Major Marek K., którego ciało znaleziono w jego mieszkaniu w Ząbkach, zmarł z racji „niewydolności krążeniowo-oddechowej”. Tak ma wynikać z ustaleń lekarza—patologa, który przeprowadzał sekcję zwłok.

O sprawie pisze tvn24.pl wskazując, że Komenda Stołeczna Policji potwierdza te doniesienia.

Czekamy jeszcze na wyniki dalszych ekspertyz, np. toksykologicznych. Ale rozstrzygający jest wynik sekcji zwłok

— jeden z oficerów zaangażowanych w dochodzenie.

Autor tekstu wskazuje, że ekspertyza lekarza wskazuje, że mężczyzna miał zawał serca. Upadając miał rozciąć łuk brwiowy, co spowodowało spory krwotok. Tak policja tłumaczy fakt, że major BOR leżał w kałuży krwi.

Ciało mężczyzny było zakrwawione, ubrane, widoczne było poważne naruszenie twarzoczaszki. Na dziś prokuratura wyklucza zabójstwo i samobójstwo –- donosi „Nasz Dziennik”.

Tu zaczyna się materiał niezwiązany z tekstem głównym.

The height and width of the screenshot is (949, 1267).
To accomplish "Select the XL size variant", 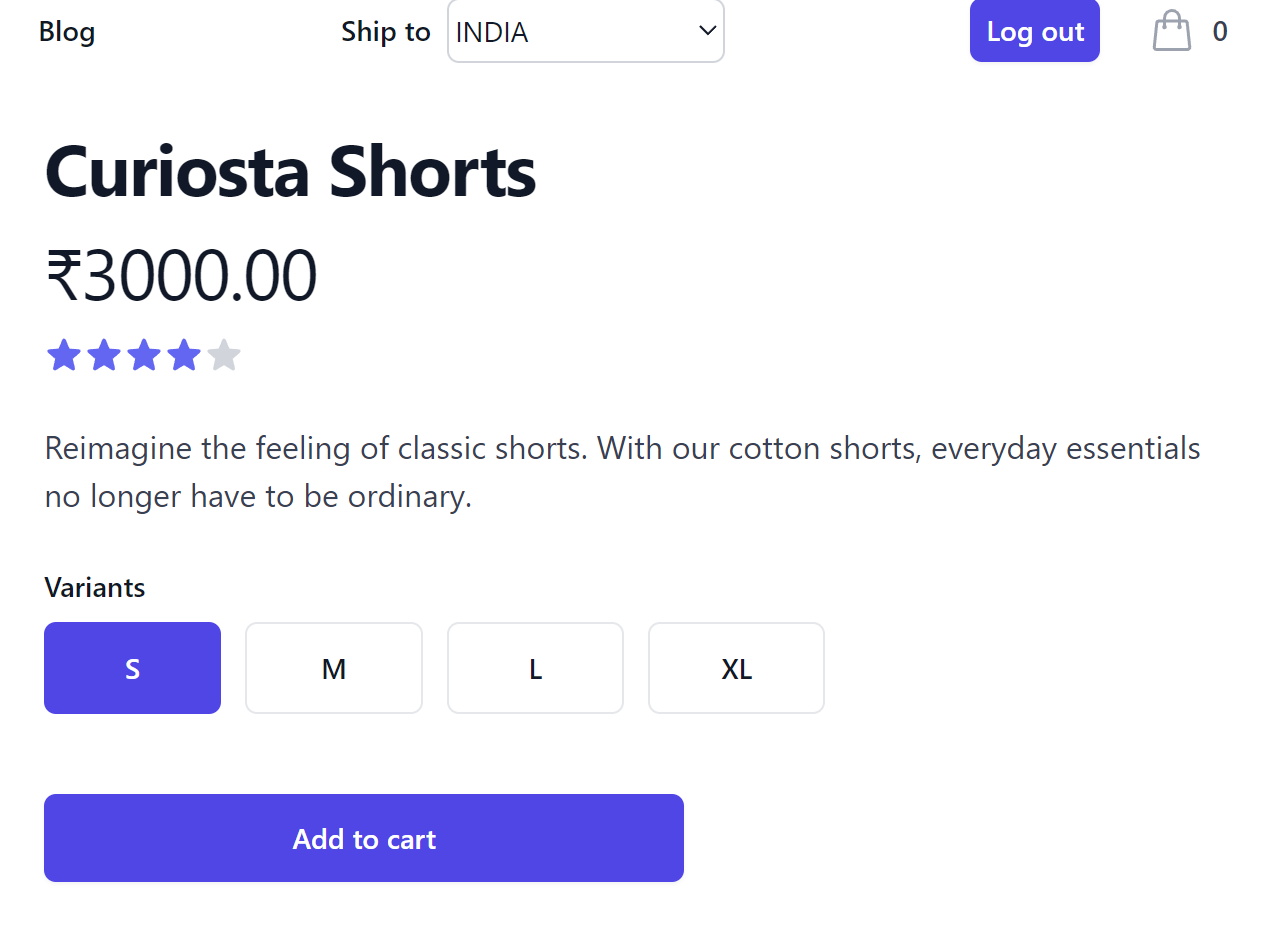I will point(736,668).
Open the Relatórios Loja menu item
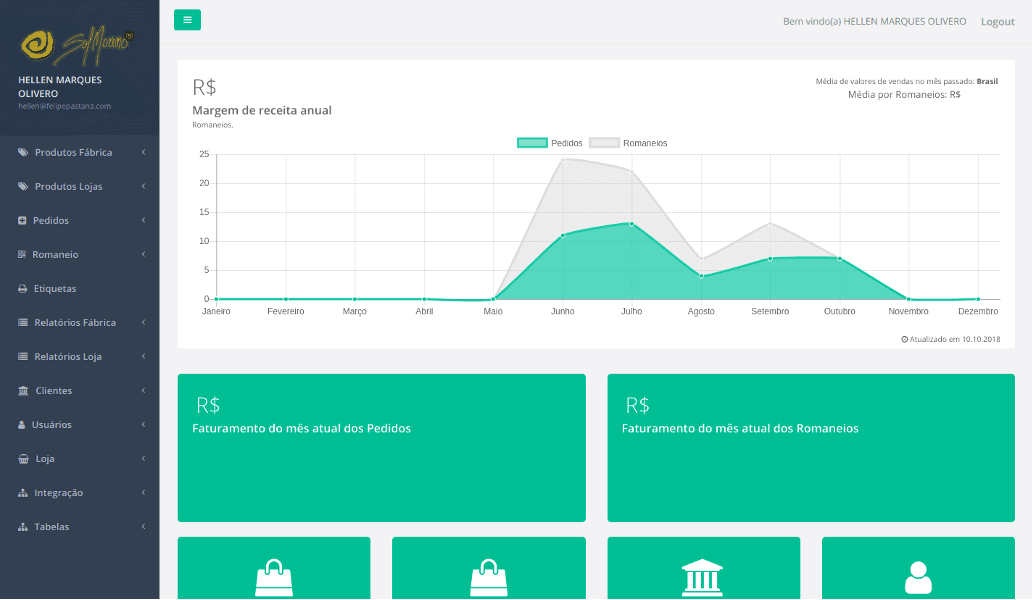1032x600 pixels. pos(67,357)
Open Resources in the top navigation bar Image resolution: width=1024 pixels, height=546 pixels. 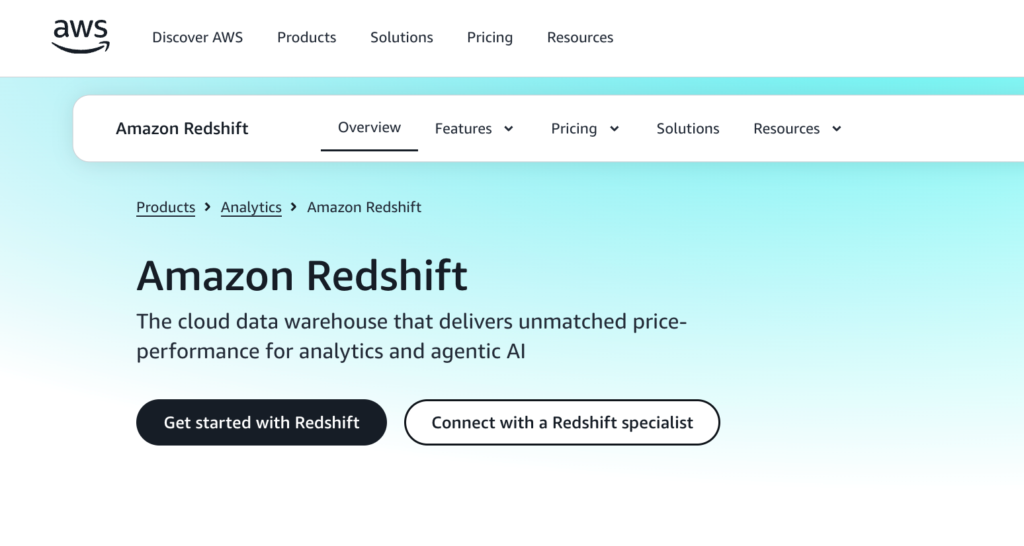(x=580, y=38)
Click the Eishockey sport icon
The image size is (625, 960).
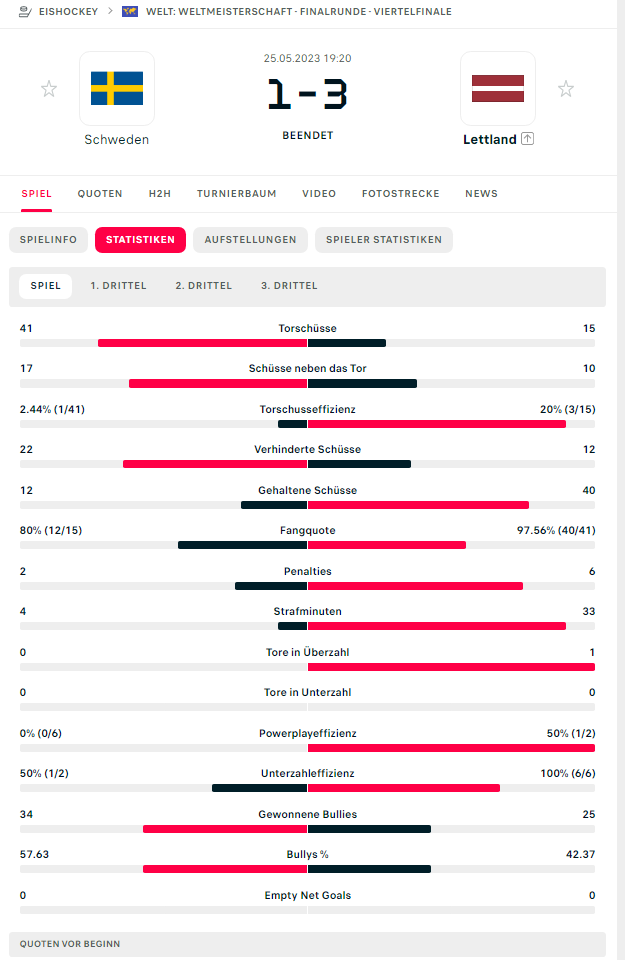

Według gazety 44-letni major Marek K. z Biura Ochrony Rządu miał opinię bardzo dobrego fachowca. Najistotniejsze jest jednak to, że miał dużą wiedzę na temat przygotowań wizyt w Smoleńsku 7 i 10 kwietnia 2010 roku.

Jak ustalił „Nasz Dziennik”, pełnił wtedy funkcję szefa oddziału BOR, który zajmował się zapewnieniem bezpieczeństwa wizyt premiera i prezydenta w Smoleńsku i w Katyniu. Koordynując działanie grupy, miał więc duże rozeznanie co do szczegółów organizacji tych wizyt i ich zabezpieczenia.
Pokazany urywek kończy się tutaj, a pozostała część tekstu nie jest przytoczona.